O juiz Raimundo Moisés Alves Flexa deferiu pedido do advogado de defesa do tenente PM Rodrigo Duarte Negrão, um dos acusados na ação policial que prendeu o pedreiro Rafael Viana, posteriormente encontrado morto na região do Acará, no nordeste do Pará e a 160 quilômetros de Belém, no começo de novembro de 2007. Com base em decisões judiciais de tribunais superiores, o juiz considerou a prisão de Rodrigo “constrangimento ilegal, em violação ao basilar princípio da presunção de inocência".
O magistrado relatou na decisão que tribunais superiores já firmaram entendimento de que “as prisões cautelares estão informadas pela necessidade concreta e pelo caráter residual e de exceção, devendo o magistrado, indicar, fundamentalmente, os requisitos hábeis a denegar a liberdade, quando for o caso”. Segundo ele, entendimento contrário não se coaduna com uma visão constitucionalista do direito processual penal.

O pedreiro Rafael Viana, encontrado morto na região do Acará. (Foto: Antônio Melo/Reprodução)

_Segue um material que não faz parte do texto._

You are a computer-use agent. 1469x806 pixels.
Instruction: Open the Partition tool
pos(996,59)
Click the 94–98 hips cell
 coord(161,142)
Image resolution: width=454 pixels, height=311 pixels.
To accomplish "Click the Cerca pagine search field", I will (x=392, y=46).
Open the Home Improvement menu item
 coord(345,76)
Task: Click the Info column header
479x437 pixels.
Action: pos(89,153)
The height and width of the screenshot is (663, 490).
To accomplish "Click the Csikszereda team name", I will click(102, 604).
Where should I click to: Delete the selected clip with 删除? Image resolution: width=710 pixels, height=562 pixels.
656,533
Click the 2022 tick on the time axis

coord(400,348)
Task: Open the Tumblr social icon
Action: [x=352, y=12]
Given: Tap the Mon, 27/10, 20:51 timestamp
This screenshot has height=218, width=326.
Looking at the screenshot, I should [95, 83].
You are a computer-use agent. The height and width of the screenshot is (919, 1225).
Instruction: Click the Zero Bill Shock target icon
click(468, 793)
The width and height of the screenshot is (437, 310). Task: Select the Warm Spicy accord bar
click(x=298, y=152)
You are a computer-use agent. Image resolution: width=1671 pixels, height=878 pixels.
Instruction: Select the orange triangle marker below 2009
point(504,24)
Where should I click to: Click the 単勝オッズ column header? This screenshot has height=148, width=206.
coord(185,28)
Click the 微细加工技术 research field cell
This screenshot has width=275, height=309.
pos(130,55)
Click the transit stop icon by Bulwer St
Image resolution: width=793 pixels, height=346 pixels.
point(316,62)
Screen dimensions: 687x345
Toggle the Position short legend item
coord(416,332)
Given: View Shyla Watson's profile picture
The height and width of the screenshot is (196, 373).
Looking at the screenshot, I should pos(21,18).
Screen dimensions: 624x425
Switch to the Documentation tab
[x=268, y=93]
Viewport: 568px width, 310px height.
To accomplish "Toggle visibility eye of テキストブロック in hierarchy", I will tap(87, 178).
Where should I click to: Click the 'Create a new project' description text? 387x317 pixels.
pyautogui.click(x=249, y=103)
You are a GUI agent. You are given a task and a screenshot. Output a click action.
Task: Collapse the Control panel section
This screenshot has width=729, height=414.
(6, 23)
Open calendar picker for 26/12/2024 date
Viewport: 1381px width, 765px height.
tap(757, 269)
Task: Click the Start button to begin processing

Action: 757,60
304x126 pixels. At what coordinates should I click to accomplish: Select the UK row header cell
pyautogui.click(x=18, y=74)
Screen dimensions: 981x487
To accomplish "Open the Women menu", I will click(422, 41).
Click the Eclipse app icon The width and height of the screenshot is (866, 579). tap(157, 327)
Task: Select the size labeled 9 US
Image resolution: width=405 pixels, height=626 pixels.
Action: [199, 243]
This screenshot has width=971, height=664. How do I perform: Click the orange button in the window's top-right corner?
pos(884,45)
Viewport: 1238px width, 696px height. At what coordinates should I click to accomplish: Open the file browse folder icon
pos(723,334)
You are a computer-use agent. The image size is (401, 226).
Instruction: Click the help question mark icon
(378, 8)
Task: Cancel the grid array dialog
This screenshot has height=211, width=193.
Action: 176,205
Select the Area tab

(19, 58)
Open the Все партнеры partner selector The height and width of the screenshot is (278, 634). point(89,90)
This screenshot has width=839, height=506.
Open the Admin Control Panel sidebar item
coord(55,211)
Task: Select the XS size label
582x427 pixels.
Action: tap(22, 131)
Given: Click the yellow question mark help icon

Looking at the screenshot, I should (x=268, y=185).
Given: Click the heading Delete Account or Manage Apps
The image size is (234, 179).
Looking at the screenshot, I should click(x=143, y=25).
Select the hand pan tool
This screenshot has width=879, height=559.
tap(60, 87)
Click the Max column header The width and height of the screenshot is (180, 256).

Com base no artigo 316 do Código de Processo Penal (CPP), o magistrado revogou a prisão preventiva decretada do denunciado e aplicou as medidas cautelares que Negrão terá que cumprir em liberdade, sob pena de nova decretação de prisão. Entre as medidas estão: não sair da comarca; não mudar de endereço sem prévia comunicação à Justiça, apresentação mensal à Secretaria do juízo.